## Dataset excerpts

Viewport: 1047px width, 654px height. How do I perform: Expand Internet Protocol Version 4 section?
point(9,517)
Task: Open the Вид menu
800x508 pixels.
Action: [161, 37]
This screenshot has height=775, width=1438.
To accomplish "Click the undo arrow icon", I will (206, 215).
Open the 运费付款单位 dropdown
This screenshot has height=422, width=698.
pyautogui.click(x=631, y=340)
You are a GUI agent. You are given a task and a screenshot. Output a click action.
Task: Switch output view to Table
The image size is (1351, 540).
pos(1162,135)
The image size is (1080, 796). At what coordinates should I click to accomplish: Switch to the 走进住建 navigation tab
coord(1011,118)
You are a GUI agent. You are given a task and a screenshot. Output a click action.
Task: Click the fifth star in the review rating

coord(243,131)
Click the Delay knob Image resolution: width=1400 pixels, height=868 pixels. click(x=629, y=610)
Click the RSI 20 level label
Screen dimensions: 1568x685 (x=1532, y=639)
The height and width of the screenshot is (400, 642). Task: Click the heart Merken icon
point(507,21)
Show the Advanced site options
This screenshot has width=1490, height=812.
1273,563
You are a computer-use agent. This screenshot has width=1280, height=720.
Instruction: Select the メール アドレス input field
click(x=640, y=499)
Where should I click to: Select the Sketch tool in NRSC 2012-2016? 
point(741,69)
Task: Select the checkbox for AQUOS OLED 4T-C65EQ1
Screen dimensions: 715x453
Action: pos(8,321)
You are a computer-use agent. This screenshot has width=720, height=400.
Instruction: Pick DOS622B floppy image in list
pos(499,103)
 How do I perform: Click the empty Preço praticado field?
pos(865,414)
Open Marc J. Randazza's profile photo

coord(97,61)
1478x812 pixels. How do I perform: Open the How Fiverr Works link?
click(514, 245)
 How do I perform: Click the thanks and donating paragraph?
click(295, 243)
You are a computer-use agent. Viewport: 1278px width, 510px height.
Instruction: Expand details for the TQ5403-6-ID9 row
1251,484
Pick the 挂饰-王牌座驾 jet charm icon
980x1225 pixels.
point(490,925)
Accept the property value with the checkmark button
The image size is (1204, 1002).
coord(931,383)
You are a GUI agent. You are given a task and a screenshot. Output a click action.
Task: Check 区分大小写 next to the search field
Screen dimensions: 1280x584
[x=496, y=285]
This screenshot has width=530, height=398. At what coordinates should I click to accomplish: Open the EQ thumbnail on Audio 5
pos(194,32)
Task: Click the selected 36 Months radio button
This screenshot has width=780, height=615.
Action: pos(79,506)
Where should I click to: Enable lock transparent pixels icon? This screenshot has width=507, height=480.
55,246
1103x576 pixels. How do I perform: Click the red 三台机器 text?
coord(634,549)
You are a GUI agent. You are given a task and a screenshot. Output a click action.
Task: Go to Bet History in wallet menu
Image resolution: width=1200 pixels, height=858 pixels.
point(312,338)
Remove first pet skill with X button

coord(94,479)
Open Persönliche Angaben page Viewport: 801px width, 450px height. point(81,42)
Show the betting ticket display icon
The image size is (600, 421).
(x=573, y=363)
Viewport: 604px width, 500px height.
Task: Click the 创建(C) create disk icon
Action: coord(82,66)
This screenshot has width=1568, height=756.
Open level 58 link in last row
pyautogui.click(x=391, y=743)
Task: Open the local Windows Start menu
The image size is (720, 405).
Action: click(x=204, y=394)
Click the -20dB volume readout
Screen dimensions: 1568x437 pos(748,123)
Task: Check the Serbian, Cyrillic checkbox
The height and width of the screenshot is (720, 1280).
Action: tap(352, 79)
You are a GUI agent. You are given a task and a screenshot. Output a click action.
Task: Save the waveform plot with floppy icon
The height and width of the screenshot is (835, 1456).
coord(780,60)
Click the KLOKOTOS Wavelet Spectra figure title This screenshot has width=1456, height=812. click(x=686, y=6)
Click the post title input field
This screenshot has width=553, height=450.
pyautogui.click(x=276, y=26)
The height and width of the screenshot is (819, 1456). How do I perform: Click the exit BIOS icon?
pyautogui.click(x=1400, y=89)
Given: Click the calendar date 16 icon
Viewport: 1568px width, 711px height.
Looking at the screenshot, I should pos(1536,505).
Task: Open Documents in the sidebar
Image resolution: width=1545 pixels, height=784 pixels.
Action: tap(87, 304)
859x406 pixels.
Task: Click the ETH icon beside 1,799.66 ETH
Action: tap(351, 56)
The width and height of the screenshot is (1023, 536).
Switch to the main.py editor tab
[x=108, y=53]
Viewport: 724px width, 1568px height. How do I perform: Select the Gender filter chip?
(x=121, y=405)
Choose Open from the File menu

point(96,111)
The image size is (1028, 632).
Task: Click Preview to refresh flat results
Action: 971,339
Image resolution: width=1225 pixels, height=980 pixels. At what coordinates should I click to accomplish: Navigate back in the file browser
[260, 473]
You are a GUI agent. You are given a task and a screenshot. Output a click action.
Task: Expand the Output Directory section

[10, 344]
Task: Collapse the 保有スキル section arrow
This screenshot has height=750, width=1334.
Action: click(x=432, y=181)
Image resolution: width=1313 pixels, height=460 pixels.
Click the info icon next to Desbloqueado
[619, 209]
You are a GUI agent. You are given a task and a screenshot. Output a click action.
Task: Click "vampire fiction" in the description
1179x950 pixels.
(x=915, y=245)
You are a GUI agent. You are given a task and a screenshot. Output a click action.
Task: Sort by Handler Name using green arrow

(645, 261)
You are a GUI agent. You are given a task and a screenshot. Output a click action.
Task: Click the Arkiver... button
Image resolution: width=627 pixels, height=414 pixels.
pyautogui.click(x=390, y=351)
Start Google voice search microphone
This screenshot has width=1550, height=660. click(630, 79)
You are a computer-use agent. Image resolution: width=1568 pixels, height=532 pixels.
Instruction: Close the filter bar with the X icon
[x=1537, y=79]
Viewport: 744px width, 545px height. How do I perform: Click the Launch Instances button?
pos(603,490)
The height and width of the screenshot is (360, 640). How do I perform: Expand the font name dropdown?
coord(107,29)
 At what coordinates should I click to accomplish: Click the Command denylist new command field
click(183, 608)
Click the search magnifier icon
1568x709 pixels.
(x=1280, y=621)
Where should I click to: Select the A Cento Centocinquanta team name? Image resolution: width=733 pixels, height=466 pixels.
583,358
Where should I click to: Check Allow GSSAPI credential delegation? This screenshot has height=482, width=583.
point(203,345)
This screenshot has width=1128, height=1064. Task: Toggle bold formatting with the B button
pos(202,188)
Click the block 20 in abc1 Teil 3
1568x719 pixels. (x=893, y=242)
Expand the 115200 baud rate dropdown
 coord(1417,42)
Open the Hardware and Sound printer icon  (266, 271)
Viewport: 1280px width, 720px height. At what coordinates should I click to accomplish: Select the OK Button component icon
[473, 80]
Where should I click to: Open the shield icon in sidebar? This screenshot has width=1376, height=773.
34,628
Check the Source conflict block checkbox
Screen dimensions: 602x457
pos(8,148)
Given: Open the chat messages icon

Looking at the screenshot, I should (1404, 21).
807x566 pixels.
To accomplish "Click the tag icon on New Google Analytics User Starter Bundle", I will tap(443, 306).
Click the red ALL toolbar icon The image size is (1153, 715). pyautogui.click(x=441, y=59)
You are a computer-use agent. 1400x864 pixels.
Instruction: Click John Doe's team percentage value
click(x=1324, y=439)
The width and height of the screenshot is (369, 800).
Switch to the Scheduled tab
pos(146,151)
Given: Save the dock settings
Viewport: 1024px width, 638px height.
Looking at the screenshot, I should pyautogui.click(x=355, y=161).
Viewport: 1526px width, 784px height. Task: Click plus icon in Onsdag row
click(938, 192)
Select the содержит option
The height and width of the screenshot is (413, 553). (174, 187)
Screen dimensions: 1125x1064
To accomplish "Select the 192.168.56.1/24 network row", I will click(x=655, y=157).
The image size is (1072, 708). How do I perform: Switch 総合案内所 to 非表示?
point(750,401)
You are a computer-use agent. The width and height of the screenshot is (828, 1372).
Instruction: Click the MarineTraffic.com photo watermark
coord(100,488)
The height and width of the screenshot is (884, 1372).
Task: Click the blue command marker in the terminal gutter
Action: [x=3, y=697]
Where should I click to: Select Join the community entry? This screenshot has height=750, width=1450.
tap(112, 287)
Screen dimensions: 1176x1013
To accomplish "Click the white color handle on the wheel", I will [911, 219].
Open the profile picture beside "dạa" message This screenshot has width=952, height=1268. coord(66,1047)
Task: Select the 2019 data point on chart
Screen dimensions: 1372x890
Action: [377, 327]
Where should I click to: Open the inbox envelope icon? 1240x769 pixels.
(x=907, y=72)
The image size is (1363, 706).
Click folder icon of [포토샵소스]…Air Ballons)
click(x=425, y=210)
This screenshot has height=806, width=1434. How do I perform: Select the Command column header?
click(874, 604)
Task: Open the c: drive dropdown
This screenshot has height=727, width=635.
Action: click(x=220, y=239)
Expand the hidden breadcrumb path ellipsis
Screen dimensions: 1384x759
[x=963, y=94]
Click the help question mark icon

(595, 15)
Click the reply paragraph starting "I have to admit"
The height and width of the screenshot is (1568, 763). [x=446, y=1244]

## About this task
Return every line above that contains the word "title".

## Exercise response
Click the KLOKOTOS Wavelet Spectra figure title This screenshot has width=1456, height=812. click(x=686, y=6)
Click the post title input field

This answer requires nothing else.